6. De Dublinverordening biedt de mogelijkheid om, onder omstandigheden, af te zien van een persoonlijk onderhoud, zoals een gehoor. De praktische invulling van deze uitzondering is door verweerder vastgelegd in paragraaf C1/2.6 van de Vc. [10] Dit beleid bepaalt dat als een Dublingehoor heeft plaatsgevonden maar hierna blijkt dat er nieuwe feiten en omstandigheden naar voren komen die onderzoek of een aanvullend Dublingehoor behoeven, verweerder waar nodig (schriftelijk) contact opneemt met de vreemdeling en/of hem uitnodigt voor een aanvullend Dublingehoor. Voorts volgt uit het IB 2023/82 van verweerder dat bij de verschuiving van een verantwoordelijke lidstaat er een “brief wijziging claimland” wordt verstuurd en een los overdrachtsbesluit wordt genomen waarin wordt ingegaan op eventuele bezwaren die naar aanleiding van de brief zijn ingebracht.
7. Verweerder heeft nagelaten eiser aanvullend te horen of schriftelijk de gelegenheid te geven om zijn bezwaren ten aanzien van overdracht aan Duitsland kenbaar te maken. Niet gebleken is dat verweerder een “brief wijziging claimland” heeft verstuurd aan eiser. Eiser heeft hierdoor niet door middel van een zienswijze kunnen reageren op de verschuiving van de verantwoordelijke lidstaat. In het bestreden besluit zijn daarom geen bezwaren van eiser in overweging genomen. Eiser is door verweerders handelen benadeeld. Dit klemt te meer nu eiser in de beroepsprocedure heeft verklaard bezwaren te hebben tegen een overdracht aan Duitsland.
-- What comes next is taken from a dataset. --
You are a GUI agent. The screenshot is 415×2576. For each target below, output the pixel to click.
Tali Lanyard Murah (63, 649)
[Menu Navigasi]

Verweerder heeft in dit geval onzorgvuldig gehandeld door in afwijking van zijn beleid eiser niet in de gelegenheid te stellen om eventuele bezwaren ten aanzien van Duitsland kenbaar te maken. Gelet op het vorenstaande is de voorbereiding van het bestreden besluit niet zorgvuldig geweest en schiet de motivering tekort. De beroepsgrond slaagt.
8. Het beroep is gegrond en de rechtbank vernietigt het bestreden besluit wegens strijd met het zorgvuldigheids- en motiveringsbeginsel. De rechtbank komt gelet hierop niet toe aan de bespreking van de overige beroepsgronden. Met toepassing van artikel 8:72, vierde lid, van de Awb bepaalt de rechtbank dat verweerder een nieuw besluit moet nemen met inachtneming van deze uitspraak.
9. Omdat het beroep gegrond is, krijg eiser een vergoeding van zijn proceskosten. De proceskosten stelt de rechtbank op grond van het Besluit proceskosten bestuursrecht voor de door een derde beroepsmatig verleende rechtsbijstand vast op € 907 (1 punt voor het indienen van het beroepschrift met een waarde per punt van € 907 en een wegingsfactor 1).

Beslissing

De rechtbank:
- verklaart het beroep gegrond;
- vernietigt het bestreden besluit;
- draagt verweerder op een nieuw besluit te nemen op de aanvraag van eiser, met inachtneming van deze uitspraak;
- veroordeelt verweerder tot betaling van € 907 (negenhonderdzeven) aan proceskosten aan eiser.
Deze uitspraak is gedaan op 17 februari 2025 door mr. M.L. Weerkamp , rechter, in aanwezigheid van mr. S. Mohandes, griffier, en openbaar gemaakt door middel van geanonimiseerde publicatie op
www.rechtspraak.nl.
De uitspraak is bekendgemaakt op:
Informatie over hoger beroep
Een partij die het niet eens is met deze uitspraak, kan een hoger-beroepschrift sturen naar de Afdeling bestuursrechtspraak van de Raad van State waarin wordt uitgelegd waarom deze partij het niet eens is met de uitspraak. Het hoger-beroepschrift moet worden ingediend binnen 1 week na de dag waarop deze uitspraak is verzonden. Kan de indiener de behandeling van het hoger beroep niet afwachten, omdat de zaak spoed heeft, dan kan de indiener de voorzieningenrechter van de Afdeling bestuursrechtspraak van de Raad van State vragen om een voorlopige voorziening (een tijdelijke maatregel) te treffen.

Voetnoten

1.Verordening (EU) nr. 604/2013.
2.Algemene wet bestuursrecht.
3.Op grond van artikel 30, eerste lid, van de Vreemdelingenwet 2000 (Vw).
4.Op grond van artikel 18, eerste lid en onder b, van de Dublinverordening.
5.Op grond van artikel 18, eerste lid en onder d, van de Dublinverordening.
8.Op grond van artikel 18, eerste lid en onder b, van de Dublinverordening.
9.Op grond van artikel 18, eerste lid en onder c, van de Dublinverordening.
10.Vreemdelingencirculaire 2000.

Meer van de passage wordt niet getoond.